Thanks for sharing this, I scheduled to undergo surgery in the first of the month, well, I'm nervous right now and don't know what to prepare. And what should I do after the operation.

Post 4

@Sarah G.: Nonsense. Where did you come up with that conclusion? I had eyelid surgery, it looks great and I need nothing else done and have no desire to have anything else done. I am 60 years old.

Post 3

I had upper and lower eyelid surgery. As far as looks are concerned, I look great. What no one tells you is that this is a major operation where they cut around your eyes.

My vision has been affected for over three months, and I have been back to my PS and seen an ophthalmologist. Apparently it is quite common and caused by the scars under the skin contracting. If you press lightly under your eyes with your forefinger, you will get the same effect.

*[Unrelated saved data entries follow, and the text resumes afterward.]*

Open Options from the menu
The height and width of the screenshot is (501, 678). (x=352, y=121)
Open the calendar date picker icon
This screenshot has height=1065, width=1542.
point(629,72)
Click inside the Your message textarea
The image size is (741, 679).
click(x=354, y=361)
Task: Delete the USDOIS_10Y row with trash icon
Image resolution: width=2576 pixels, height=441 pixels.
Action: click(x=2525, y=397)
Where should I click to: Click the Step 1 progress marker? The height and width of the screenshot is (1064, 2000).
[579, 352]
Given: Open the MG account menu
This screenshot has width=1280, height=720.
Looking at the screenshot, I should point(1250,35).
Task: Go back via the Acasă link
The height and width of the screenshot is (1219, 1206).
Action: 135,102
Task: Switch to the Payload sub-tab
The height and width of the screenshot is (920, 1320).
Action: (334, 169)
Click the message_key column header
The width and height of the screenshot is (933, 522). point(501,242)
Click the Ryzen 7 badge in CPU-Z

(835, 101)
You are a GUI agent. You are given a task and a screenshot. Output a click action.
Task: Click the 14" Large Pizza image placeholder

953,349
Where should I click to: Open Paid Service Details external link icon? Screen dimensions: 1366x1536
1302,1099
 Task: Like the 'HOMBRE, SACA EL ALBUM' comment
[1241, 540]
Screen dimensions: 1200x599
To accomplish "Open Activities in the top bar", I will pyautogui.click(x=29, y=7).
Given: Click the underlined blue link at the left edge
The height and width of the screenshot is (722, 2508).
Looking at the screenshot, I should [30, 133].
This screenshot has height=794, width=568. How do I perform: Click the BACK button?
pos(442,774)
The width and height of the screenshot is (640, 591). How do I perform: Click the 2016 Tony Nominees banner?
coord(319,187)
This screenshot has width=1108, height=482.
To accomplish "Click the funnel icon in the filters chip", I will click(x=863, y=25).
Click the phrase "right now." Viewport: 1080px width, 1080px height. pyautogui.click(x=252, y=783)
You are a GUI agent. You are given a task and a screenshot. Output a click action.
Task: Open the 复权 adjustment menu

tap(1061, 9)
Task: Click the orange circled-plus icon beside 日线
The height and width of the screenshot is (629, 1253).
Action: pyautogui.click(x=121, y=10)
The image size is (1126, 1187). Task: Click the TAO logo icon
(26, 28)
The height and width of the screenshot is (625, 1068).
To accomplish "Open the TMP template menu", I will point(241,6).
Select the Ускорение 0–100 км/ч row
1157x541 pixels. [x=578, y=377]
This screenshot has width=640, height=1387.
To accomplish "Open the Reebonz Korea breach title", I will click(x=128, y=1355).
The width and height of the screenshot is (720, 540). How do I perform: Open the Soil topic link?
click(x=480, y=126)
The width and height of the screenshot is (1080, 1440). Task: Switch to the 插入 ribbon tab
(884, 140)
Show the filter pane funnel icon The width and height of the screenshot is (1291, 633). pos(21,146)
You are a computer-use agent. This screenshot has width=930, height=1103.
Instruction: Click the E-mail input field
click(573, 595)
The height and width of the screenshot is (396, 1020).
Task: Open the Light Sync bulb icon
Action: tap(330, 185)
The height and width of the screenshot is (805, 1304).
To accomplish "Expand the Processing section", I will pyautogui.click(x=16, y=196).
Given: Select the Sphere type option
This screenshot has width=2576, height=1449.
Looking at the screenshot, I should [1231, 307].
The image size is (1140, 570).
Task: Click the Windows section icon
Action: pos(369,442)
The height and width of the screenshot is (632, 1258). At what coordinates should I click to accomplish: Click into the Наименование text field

As for numbness disappearing after a few days, what world are these doctors living in? Perhaps all plastic surgeons should have a taste of their own medicine before they try and describe what they think people go through.

Post 2

My daughter's ex-nanny had eyelid lift surgery and we couldn't tell the difference. She had to make a point of telling us she did it. We hardly saw a difference.

I guess that's better than having too much eyelid skin cut away and end up with a look on your face where you look surprised all the time.

Post 1

A friend of mine had eyelid surgery and the cost was very affordable. What I object to is the appearance of her eyes after the surgery.

While the eyelid didn't droop anymore (she's in her 50s), the line of stitching was very obvious and not something I'd want to have on my face in the future.

I also feel that once you do something like this surgery, you'll need to continue on with other surgery on the face. Once you start, you'll most likely want more. To correct sagging in one area and not others makes a face look awkward or strange.